EXERCISE GOAL. Update the lines below by replacing every "GUI agent" with "screen agent", leaving everything else unchanged.

LISTED ENTRIES.

□ □ □

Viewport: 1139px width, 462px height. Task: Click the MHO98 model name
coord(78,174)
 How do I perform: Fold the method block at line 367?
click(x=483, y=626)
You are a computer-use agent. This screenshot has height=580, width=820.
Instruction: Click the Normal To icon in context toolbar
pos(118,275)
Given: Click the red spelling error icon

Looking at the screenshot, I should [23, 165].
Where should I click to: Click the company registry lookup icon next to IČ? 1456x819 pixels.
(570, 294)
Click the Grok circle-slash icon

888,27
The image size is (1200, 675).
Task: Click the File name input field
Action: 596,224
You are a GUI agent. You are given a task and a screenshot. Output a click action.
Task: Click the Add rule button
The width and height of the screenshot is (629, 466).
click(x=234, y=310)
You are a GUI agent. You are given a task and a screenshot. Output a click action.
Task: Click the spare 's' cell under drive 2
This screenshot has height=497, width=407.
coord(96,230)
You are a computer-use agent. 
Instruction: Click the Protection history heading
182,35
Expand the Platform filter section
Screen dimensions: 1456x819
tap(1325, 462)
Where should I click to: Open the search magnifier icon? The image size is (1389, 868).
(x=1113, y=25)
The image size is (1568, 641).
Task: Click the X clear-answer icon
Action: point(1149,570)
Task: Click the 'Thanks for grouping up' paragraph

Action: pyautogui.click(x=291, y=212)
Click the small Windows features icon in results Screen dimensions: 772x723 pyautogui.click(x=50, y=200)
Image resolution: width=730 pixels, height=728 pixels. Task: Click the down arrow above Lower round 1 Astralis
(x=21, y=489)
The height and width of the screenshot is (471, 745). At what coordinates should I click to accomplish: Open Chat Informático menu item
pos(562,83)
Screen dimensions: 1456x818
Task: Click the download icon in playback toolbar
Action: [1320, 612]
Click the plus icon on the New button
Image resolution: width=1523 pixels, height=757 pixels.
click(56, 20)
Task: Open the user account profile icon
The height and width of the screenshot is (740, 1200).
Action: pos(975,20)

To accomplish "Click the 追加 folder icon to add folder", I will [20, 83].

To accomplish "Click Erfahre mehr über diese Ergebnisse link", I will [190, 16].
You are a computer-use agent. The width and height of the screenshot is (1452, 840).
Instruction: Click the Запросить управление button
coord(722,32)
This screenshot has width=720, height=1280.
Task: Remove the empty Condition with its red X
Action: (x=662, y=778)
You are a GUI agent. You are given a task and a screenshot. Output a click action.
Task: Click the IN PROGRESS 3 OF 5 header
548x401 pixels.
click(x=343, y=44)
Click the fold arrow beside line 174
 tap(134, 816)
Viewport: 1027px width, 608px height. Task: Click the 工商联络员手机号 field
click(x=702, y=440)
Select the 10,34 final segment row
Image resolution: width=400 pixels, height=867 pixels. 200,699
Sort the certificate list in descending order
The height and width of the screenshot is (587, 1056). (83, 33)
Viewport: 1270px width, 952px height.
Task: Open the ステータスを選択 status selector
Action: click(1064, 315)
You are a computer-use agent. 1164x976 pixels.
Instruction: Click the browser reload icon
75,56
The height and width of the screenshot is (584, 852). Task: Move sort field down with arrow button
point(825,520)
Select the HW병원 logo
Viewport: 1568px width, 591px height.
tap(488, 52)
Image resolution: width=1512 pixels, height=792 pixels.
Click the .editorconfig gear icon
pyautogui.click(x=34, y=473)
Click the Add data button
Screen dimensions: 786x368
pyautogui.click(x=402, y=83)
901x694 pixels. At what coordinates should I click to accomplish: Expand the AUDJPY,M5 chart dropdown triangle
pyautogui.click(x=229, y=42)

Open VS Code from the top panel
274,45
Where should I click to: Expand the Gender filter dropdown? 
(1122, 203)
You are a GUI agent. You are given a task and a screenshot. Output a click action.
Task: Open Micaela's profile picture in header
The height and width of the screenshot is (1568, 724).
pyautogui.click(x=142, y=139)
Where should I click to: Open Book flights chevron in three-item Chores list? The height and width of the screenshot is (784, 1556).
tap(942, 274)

□ □ □

REPLY.
Viewport: 1139px width, 462px height. Task: Click the MHO98 model name
coord(78,174)
 How do I perform: Fold the method block at line 367?
click(x=483, y=626)
You are a computer-use agent. This screenshot has height=580, width=820.
Instruction: Click the Normal To icon in context toolbar
pos(118,275)
Given: Click the red spelling error icon

Looking at the screenshot, I should [23, 165].
Where should I click to: Click the company registry lookup icon next to IČ? 1456x819 pixels.
(570, 294)
Click the Grok circle-slash icon

888,27
The image size is (1200, 675).
Task: Click the File name input field
Action: 596,224
You are a screen agent. You are given a task and a screenshot. Output a click action.
Task: Click the Add rule button
The width and height of the screenshot is (629, 466).
click(x=234, y=310)
You are a screen agent. You are given a task and a screenshot. Output a click action.
Task: Click the spare 's' cell under drive 2
This screenshot has height=497, width=407.
coord(96,230)
You are a computer-use agent. 
Instruction: Click the Protection history heading
182,35
Expand the Platform filter section
Screen dimensions: 1456x819
tap(1325, 462)
Where should I click to: Open the search magnifier icon? The image size is (1389, 868).
(x=1113, y=25)
The image size is (1568, 641).
Task: Click the X clear-answer icon
Action: point(1149,570)
Task: Click the 'Thanks for grouping up' paragraph

Action: pyautogui.click(x=291, y=212)
Click the small Windows features icon in results Screen dimensions: 772x723 pyautogui.click(x=50, y=200)
Image resolution: width=730 pixels, height=728 pixels. Task: Click the down arrow above Lower round 1 Astralis
(x=21, y=489)
The height and width of the screenshot is (471, 745). At what coordinates should I click to accomplish: Open Chat Informático menu item
pos(562,83)
Screen dimensions: 1456x818
Task: Click the download icon in playback toolbar
Action: [1320, 612]
Click the plus icon on the New button
Image resolution: width=1523 pixels, height=757 pixels.
click(56, 20)
Task: Open the user account profile icon
The height and width of the screenshot is (740, 1200).
Action: pos(975,20)

To accomplish "Click the 追加 folder icon to add folder", I will [20, 83].

To accomplish "Click Erfahre mehr über diese Ergebnisse link", I will [190, 16].
You are a computer-use agent. The width and height of the screenshot is (1452, 840).
Instruction: Click the Запросить управление button
coord(722,32)
This screenshot has width=720, height=1280.
Task: Remove the empty Condition with its red X
Action: (x=662, y=778)
You are a screen agent. You are given a task and a screenshot. Output a click action.
Task: Click the IN PROGRESS 3 OF 5 header
548x401 pixels.
click(x=343, y=44)
Click the fold arrow beside line 174
 tap(134, 816)
Viewport: 1027px width, 608px height. Task: Click the 工商联络员手机号 field
click(x=702, y=440)
Select the 10,34 final segment row
Image resolution: width=400 pixels, height=867 pixels. 200,699
Sort the certificate list in descending order
The height and width of the screenshot is (587, 1056). (83, 33)
Viewport: 1270px width, 952px height.
Task: Open the ステータスを選択 status selector
Action: click(1064, 315)
You are a computer-use agent. 1164x976 pixels.
Instruction: Click the browser reload icon
75,56
The height and width of the screenshot is (584, 852). Task: Move sort field down with arrow button
point(825,520)
Select the HW병원 logo
Viewport: 1568px width, 591px height.
tap(488, 52)
Image resolution: width=1512 pixels, height=792 pixels.
Click the .editorconfig gear icon
pyautogui.click(x=34, y=473)
Click the Add data button
Screen dimensions: 786x368
pyautogui.click(x=402, y=83)
901x694 pixels. At what coordinates should I click to accomplish: Expand the AUDJPY,M5 chart dropdown triangle
pyautogui.click(x=229, y=42)

Open VS Code from the top panel
274,45
Where should I click to: Expand the Gender filter dropdown? 
(1122, 203)
You are a screen agent. You are given a task and a screenshot. Output a click action.
Task: Open Micaela's profile picture in header
The height and width of the screenshot is (1568, 724).
pyautogui.click(x=142, y=139)
Where should I click to: Open Book flights chevron in three-item Chores list? The height and width of the screenshot is (784, 1556).
tap(942, 274)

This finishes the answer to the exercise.